Refiguring Prose Style

Possibilities For Writing Pedagogy

edited by T. R. Johnson & Thomas Pace

For about two decades, say Johnson and Pace, the discussion of how to address prose style in teaching college writing has been stuck, with style standing in as a proxy for other stakes in the theory wars.

The traditional argument is evidently still quite persuasive to some—that teaching style is mostly a matter of teaching generic conventions through repetition and practice. Such a position usually presumes the traditional view of composition as essentially a service course, one without content of its own. On the other side, the shortcomings of this argument have been much discussed—that it neglects invention, revision, context, meaning, even truth; that it is not congruent with research; that it ignores 100 years of scholarship establishing composition's intellectual territory beyond "service."

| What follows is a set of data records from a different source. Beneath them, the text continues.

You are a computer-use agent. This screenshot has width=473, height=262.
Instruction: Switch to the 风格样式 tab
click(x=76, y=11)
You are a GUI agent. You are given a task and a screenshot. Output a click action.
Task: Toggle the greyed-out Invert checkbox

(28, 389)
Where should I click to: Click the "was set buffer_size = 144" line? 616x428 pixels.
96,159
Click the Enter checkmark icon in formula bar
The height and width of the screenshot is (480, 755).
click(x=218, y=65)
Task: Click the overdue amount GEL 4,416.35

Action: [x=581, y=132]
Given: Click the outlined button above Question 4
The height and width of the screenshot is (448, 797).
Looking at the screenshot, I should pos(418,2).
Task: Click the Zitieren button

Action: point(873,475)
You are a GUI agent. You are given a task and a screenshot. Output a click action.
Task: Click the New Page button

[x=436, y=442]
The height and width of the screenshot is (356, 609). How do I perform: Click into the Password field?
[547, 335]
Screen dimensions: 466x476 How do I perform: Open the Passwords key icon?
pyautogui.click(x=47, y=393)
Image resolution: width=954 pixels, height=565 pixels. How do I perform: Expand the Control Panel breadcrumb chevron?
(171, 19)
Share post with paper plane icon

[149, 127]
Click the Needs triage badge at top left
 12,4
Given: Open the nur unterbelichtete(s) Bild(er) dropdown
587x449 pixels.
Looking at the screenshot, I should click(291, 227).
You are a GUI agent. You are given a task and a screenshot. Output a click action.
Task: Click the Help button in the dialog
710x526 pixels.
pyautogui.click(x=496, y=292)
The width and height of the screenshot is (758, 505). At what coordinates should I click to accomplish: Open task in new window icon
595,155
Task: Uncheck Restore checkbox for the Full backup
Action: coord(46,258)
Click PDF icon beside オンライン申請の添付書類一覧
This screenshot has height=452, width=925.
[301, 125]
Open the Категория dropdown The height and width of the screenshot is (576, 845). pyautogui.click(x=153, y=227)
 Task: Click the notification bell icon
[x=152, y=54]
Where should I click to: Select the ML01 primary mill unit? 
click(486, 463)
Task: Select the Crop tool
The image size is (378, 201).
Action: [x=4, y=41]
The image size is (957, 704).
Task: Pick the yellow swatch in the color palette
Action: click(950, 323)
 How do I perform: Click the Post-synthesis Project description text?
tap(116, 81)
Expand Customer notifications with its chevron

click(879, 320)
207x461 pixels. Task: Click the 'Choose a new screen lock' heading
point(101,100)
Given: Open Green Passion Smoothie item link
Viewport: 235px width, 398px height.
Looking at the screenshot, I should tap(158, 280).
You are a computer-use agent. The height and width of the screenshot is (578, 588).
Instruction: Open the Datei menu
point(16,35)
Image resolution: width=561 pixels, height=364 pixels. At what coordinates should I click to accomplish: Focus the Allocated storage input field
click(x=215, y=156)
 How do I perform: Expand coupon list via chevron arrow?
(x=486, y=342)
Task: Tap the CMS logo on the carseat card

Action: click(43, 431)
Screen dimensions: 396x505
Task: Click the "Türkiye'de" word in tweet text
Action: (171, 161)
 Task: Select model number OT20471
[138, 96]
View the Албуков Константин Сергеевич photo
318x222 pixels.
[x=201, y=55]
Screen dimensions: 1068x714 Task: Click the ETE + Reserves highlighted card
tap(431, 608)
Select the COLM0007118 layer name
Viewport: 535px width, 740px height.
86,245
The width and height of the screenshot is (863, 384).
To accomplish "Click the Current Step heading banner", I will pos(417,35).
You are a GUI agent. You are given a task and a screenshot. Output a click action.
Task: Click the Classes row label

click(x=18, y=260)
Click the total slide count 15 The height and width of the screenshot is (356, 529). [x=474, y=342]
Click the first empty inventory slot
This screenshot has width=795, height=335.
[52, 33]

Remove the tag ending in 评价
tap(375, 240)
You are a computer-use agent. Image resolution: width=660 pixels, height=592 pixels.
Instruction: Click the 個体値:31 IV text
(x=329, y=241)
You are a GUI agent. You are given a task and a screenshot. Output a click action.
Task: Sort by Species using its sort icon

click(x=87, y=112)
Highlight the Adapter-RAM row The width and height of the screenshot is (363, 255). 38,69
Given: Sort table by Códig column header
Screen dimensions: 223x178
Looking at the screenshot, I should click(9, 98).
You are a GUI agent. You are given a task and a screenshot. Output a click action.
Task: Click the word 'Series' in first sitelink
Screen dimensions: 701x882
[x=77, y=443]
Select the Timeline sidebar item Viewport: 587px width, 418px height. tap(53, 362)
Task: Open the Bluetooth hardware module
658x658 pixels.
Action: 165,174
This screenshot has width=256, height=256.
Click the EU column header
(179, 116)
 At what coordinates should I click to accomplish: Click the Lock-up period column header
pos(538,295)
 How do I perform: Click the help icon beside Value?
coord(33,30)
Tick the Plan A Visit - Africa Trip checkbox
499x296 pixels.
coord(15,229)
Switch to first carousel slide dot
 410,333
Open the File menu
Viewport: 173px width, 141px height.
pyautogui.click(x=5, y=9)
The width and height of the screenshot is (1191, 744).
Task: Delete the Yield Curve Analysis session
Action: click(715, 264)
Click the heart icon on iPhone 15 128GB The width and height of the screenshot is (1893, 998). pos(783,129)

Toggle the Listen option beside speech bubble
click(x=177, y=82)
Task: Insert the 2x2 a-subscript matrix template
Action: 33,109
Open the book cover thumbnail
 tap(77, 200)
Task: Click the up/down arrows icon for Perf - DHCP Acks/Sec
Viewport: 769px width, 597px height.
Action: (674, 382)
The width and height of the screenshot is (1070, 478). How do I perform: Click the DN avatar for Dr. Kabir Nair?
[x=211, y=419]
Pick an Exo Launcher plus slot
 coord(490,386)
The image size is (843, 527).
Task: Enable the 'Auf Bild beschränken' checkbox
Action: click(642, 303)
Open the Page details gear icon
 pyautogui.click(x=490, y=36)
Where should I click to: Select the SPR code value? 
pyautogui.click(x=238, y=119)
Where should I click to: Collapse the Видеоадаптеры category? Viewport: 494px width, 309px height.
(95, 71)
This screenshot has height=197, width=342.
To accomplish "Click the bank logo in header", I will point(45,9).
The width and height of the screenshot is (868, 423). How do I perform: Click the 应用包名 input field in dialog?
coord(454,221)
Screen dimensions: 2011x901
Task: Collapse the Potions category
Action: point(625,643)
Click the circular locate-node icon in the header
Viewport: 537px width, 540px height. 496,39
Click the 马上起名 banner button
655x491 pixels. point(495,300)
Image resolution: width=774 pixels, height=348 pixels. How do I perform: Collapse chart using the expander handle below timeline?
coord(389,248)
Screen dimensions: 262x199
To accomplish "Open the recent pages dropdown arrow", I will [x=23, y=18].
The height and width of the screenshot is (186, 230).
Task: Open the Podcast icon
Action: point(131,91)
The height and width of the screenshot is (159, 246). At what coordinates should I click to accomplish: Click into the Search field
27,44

The discussion is stuck there, and all sides have been giving it a rest in recent scholarship. Yet style remains of vital practical interest to the field, because everyone has to teach it one way or another.

A consequence of the impasse is that a theory of style itself has not been well articulated. Johnson and Pace suggest that moving the field toward a better consensus will require establishing style as a clearer subject of inquiry.

Accordingly, this collection takes up a comprehensive study of the subject. Part I explores the recent history of composition studies, the ways it has figured and all but effaced the whole question of prose style. Part II takes to heart Elbow's suggestion that composition and literature, particularly as conceptualized in the context of creative writing courses, have something to learn from each other. Part III sketches practical classroom procedures for heightening students' abilities to engage style, and part IV explores new theoretical frameworks for defining this vital and much neglected territory.

The hope of the essays here—focusing as they do on historical, aesthetic, practical, and theoretical issues—is to awaken composition studies to the possibilities of style, and, in turn, to rejuvenate a great many classrooms.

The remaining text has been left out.